(Dataset entries)
- Opening Delimiter -

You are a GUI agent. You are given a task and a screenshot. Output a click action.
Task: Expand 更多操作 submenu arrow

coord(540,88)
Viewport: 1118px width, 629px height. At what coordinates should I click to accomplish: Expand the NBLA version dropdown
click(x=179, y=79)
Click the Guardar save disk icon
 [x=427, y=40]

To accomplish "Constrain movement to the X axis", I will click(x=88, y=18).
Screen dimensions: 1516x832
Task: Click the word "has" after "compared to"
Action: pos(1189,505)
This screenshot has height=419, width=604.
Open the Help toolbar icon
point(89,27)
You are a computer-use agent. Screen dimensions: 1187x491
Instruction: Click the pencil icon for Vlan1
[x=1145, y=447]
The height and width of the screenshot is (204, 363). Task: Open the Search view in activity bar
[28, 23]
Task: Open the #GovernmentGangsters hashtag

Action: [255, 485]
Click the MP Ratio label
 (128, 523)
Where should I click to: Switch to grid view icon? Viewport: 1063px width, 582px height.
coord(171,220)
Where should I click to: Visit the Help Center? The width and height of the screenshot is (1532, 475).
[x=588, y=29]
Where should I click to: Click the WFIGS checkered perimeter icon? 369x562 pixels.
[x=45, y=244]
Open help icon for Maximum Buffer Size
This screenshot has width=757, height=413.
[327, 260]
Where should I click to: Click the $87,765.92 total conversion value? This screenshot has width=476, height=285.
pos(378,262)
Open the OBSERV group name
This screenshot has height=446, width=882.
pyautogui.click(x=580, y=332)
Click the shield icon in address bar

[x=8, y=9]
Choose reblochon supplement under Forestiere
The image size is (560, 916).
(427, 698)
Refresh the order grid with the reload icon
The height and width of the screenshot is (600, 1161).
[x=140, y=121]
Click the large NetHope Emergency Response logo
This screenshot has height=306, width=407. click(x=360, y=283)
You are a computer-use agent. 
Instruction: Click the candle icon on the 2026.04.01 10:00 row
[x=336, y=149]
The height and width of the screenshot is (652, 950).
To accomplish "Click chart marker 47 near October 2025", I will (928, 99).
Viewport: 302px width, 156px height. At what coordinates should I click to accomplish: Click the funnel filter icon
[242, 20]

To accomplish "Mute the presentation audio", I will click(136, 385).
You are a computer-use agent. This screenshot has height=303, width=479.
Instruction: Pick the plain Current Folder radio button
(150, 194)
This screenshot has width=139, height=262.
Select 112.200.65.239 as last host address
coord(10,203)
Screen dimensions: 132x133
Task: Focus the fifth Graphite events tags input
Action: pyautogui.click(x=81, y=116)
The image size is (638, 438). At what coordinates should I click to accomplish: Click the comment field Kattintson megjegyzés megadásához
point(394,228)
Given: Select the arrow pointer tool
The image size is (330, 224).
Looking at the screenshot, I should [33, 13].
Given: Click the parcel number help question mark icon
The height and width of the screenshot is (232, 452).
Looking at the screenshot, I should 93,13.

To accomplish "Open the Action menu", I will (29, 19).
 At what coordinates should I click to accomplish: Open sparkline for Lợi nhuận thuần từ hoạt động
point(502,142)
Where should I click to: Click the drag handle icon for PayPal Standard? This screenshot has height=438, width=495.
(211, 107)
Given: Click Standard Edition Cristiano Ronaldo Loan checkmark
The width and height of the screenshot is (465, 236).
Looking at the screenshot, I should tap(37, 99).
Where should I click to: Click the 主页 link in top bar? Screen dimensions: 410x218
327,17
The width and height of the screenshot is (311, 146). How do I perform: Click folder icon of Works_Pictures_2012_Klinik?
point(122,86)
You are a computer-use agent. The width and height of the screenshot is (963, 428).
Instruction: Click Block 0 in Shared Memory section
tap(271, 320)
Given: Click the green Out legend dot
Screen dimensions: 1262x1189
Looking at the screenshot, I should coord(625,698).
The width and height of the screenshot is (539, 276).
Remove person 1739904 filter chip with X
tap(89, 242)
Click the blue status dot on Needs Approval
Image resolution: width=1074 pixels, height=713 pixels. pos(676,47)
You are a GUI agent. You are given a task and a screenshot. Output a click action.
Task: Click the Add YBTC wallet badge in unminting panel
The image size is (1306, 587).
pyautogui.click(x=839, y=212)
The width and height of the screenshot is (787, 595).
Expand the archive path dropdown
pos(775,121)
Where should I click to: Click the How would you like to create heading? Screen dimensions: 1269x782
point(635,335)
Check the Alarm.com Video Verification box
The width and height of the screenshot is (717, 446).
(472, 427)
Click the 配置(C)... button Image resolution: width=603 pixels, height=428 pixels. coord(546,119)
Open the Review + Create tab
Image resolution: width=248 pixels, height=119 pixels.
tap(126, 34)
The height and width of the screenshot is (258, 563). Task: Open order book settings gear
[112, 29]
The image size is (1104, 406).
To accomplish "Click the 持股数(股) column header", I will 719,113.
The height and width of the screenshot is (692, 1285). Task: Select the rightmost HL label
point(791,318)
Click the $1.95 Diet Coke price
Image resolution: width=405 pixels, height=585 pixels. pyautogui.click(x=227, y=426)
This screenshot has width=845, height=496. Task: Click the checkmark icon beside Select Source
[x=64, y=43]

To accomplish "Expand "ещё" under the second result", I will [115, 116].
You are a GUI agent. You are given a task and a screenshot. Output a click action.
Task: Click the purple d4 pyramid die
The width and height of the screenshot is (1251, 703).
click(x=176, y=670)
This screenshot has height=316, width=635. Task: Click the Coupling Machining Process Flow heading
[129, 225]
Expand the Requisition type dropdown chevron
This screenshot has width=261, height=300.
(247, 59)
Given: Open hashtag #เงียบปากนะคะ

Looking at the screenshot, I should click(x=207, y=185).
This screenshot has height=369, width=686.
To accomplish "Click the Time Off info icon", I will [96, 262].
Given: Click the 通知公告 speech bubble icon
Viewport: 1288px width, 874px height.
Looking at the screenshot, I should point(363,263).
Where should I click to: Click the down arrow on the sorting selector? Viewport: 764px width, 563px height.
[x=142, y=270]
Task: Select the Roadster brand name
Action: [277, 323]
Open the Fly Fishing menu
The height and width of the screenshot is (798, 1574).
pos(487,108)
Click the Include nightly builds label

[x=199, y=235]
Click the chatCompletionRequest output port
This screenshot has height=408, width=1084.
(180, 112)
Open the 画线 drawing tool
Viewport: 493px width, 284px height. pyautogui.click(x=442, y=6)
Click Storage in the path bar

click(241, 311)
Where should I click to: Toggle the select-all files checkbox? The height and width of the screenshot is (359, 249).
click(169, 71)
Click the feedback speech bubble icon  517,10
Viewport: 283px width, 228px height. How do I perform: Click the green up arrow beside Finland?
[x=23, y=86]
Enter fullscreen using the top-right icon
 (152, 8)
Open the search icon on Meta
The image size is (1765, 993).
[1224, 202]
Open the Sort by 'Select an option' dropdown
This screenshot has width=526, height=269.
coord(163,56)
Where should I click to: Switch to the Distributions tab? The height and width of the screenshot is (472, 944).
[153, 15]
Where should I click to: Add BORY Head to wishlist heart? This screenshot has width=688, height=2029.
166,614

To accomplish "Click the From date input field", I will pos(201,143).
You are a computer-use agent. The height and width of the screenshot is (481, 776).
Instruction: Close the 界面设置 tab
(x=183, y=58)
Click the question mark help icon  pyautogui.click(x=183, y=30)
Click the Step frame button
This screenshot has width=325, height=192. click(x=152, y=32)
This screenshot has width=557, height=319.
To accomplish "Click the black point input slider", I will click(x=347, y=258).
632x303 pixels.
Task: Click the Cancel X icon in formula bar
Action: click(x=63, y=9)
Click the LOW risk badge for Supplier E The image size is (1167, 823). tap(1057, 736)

- Closing Delimiter -

→ **Exercise description**
Of the lines above, extract only those from the line with "Given: Click Standard" to the line with "Given: Click the green Out legend dot", both included, exactly as written.

→ **Solution for this task**
Given: Click Standard Edition Cristiano Ronaldo Loan checkmark
The width and height of the screenshot is (465, 236).
Looking at the screenshot, I should tap(37, 99).
Where should I click to: Click the 主页 link in top bar? Screen dimensions: 410x218
327,17
The width and height of the screenshot is (311, 146). How do I perform: Click folder icon of Works_Pictures_2012_Klinik?
point(122,86)
You are a computer-use agent. The width and height of the screenshot is (963, 428).
Instruction: Click Block 0 in Shared Memory section
tap(271, 320)
Given: Click the green Out legend dot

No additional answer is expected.